(Data supplied)
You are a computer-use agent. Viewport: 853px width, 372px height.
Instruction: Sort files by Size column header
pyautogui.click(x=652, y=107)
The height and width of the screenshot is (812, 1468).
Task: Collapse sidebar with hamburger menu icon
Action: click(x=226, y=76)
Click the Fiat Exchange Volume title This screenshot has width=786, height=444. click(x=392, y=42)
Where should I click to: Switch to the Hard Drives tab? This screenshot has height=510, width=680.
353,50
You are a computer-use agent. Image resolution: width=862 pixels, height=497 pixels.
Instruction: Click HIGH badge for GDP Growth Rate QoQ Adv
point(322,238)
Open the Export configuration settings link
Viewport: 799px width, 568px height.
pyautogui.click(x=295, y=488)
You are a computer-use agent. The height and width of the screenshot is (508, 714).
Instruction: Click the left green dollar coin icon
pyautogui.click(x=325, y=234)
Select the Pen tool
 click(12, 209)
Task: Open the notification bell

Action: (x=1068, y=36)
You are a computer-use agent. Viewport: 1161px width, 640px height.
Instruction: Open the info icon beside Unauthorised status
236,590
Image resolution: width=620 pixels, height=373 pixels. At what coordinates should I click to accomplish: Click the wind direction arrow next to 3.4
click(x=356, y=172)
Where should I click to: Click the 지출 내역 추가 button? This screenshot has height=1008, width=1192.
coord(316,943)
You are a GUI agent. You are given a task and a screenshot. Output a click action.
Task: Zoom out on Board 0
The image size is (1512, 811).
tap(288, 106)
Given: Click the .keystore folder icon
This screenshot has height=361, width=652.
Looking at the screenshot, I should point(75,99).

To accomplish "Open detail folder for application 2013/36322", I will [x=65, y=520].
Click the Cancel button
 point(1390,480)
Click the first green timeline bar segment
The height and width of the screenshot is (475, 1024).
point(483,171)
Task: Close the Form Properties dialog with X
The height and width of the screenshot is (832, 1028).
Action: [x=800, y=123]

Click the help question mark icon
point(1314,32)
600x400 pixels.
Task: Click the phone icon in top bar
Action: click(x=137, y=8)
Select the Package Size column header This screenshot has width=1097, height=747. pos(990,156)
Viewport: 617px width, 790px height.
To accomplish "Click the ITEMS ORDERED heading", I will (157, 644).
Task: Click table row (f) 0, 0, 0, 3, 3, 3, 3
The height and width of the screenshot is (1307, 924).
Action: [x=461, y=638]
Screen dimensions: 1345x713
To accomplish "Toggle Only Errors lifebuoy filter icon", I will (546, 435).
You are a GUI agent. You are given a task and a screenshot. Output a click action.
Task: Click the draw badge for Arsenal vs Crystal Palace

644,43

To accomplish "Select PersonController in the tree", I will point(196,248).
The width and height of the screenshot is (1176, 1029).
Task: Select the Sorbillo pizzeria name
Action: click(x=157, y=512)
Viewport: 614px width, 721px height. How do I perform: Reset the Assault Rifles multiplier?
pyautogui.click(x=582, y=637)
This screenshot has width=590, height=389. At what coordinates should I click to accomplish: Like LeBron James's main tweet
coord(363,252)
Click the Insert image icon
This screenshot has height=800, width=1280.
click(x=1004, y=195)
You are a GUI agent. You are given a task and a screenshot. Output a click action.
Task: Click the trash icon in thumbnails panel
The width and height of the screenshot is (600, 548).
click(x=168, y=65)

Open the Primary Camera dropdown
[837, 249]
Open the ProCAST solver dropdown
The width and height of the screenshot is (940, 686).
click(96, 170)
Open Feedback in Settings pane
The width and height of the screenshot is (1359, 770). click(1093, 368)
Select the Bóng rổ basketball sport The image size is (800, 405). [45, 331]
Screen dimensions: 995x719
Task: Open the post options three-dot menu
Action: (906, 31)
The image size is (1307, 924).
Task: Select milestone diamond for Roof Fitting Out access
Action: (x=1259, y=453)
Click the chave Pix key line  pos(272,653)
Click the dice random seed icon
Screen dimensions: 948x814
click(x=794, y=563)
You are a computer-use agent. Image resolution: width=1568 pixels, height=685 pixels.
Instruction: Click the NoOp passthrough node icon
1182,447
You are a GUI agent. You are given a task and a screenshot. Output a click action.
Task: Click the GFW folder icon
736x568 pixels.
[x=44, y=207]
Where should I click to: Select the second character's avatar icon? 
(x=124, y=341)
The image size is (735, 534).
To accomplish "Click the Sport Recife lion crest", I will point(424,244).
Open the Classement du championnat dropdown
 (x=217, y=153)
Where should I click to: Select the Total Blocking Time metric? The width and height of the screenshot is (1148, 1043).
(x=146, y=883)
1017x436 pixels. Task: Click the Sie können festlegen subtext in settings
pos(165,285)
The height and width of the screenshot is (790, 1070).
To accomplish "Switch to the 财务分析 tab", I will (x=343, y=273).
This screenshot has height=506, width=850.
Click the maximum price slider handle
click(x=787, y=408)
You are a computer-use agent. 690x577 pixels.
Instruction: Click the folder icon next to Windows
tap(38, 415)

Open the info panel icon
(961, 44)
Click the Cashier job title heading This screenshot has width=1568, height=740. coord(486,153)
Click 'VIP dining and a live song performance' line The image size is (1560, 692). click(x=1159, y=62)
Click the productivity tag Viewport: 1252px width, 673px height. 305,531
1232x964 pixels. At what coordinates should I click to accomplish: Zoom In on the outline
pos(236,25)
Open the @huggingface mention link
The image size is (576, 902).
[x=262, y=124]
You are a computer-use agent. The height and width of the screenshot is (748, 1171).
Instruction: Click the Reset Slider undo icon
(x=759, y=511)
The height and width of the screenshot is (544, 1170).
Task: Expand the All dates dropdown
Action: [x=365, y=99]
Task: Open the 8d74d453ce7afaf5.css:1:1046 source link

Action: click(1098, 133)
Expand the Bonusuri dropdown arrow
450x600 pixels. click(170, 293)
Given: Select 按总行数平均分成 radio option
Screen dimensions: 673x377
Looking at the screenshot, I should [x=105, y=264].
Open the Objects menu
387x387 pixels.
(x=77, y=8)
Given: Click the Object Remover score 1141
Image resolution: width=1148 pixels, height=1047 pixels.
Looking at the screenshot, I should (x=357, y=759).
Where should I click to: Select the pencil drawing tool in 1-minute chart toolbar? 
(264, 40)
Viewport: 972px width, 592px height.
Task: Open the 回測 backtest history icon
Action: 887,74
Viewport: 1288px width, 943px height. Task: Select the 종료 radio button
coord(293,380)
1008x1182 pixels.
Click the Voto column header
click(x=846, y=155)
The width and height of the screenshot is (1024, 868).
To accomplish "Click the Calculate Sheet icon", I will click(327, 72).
(End Data supplied)
*What is being asked*:
Go through the data and show each line that holds "heading".

*Answer space*:
To accomplish "Click the ITEMS ORDERED heading", I will (157, 644).
Click the Cashier job title heading This screenshot has width=1568, height=740. coord(486,153)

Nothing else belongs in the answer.